= 1979 in comics =

Notable events of 1979 in comics.
==Events==

=== January ===
- January 6: The first episode of Pat Mills and Joe Colquhoun's Charley's War is prepublished in Battle Picture Weekly and the series will run until October 1986.
- January 17: In Il Male, the demented space adventurer Joe Galaxy makes his debut in a two-strip story (Joe Galassia e le perfide Lucertole di Callisto IV) by Massimo Mattioli.
- January 24: In issue #330 The Mighty World of Marvel, changes its name to Marvel Comic. (Marvel UK)
- January 28: In Il giornalino, Una tequila señor by Giuliano Longhi and Renato Polese marks the debut of the West Angels, a trio of easy-going bounty-hunters.
- The final Asterix story written by René Goscinny, Asterix in Belgium, drawn by Albert Uderzo is published. It also ran in Le Monde as a serial.

=== February ===
- February 20: Kees Kousemaker and his wife Evelien publish Wordt Vervolgd. Stripleksikon der Lage Landen, the follow-up to their earlier comics encyclopaedia Strip voor Strip (1979).
- February 22: In Spirou, the first chapter of the Yoko Tsuno story La lumiere d’Ixo, by Roger Leloup, is published.
- February 26: In Pif Gadget, Les Robinsons de la Terre (The Planet Earth’s Robinson) by Roger Lécureux and Alfonso Font makes its debut.
- First issue of Cliff (Editoriale Corno), by Luciano Secchi; the series, a sort of Italian version of Hulk, lasts just 16 numbers.

===March===
- March 6: In Tintin, the first chapter of the Alix story L' Enfant Grec (The Greek children) by Jacques Martin, is published.
- March 7: In the TV show SuperGulp, Bonvi's Marzolino Tarantola makes his debut.
- March 23 : In Tintin the first chapter of the Ric Hochet story Le Fantome de l’alchimiste (The alchimist’s ghost) by André-Paul Duchâteau and Tibet is published.
- March 28: Corrier Boy (the former Corriere dei ragazzi) changes its headline in Corrier Boy serie music and furtherly reduces the comics’ space.
- IPC Magazines launches Tornado, a short-lived weekly British comic published for 22 issues.
- The Human Fly, with issue #19, is cancelled by Marvel.
- In Metal hurlant, Exterminator 17, by Jean-Pierre Dionnet and Enki Bilal is first published.

=== April ===
- April 9: The first episode of Vahan Shirvanian's No Comment is published.
- April 15: The final episode of The Captain and the Kids is published.

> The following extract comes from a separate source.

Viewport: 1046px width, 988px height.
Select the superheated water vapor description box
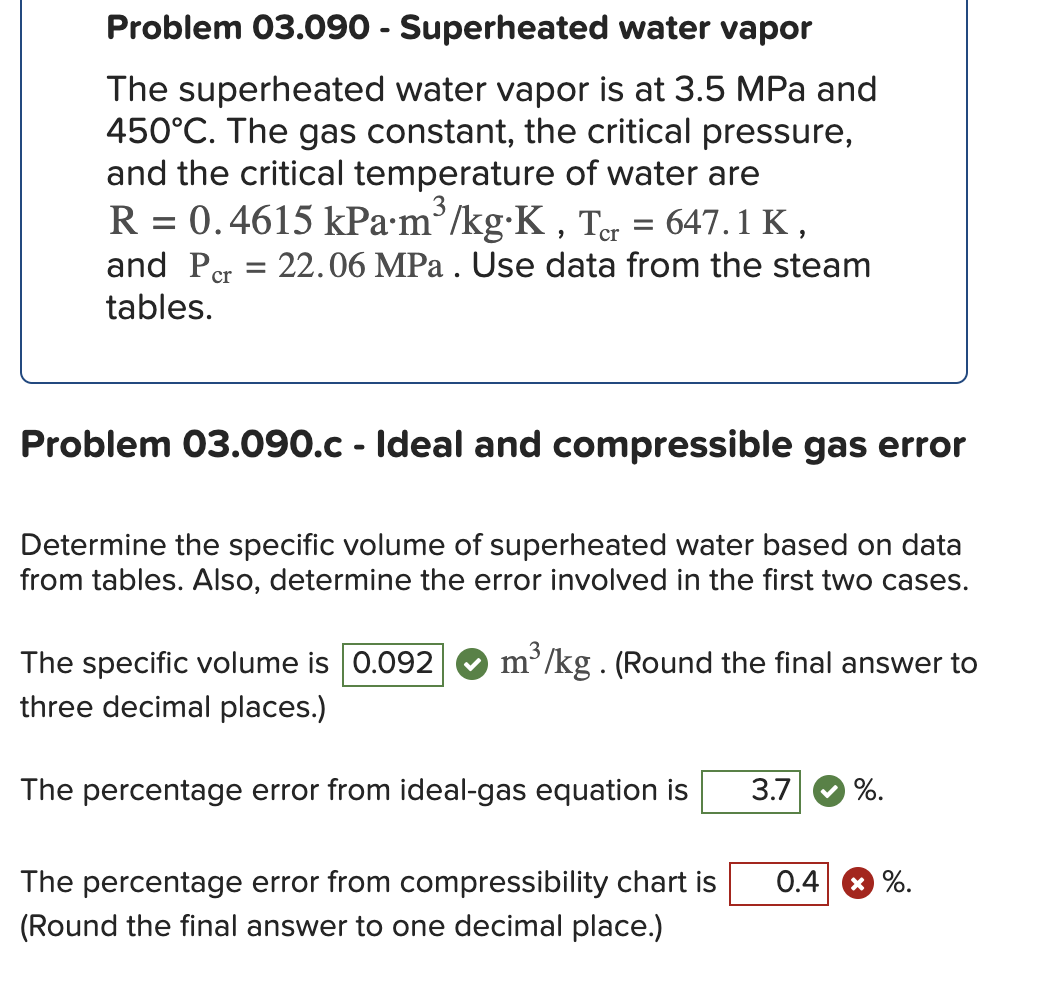tap(493, 190)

Originally drawn by Rudolph Dirks, it was continued by his son John Dirks since 1962.
- Kid Colt Outlaw (1949 series), with issue #225, canceled by Marvel.
- The reprint title Marvel Triple Action, with issue #47, is cancelled by Marvel.
- La nuit des rapaces (The raptors’ night), first Jeremiah’s album by Herman Huppen (published by Fleurus).
- First issue of the magazine Maxmagnus (Corno).

===May===
- May 5: David Sutherland introduces Dennis' pet pig Rasher in Dennis the Menace and Gnasher.
- May 15: In Tintin, the first chapter of the Jonathan story Douniacha, il y a longtemps... (Douniacha, long time ago) by Cosey is published.
- May 19: A statue of Suske en Wiske, designed by René Rosseel, is revealed at the Antwerp Zoo.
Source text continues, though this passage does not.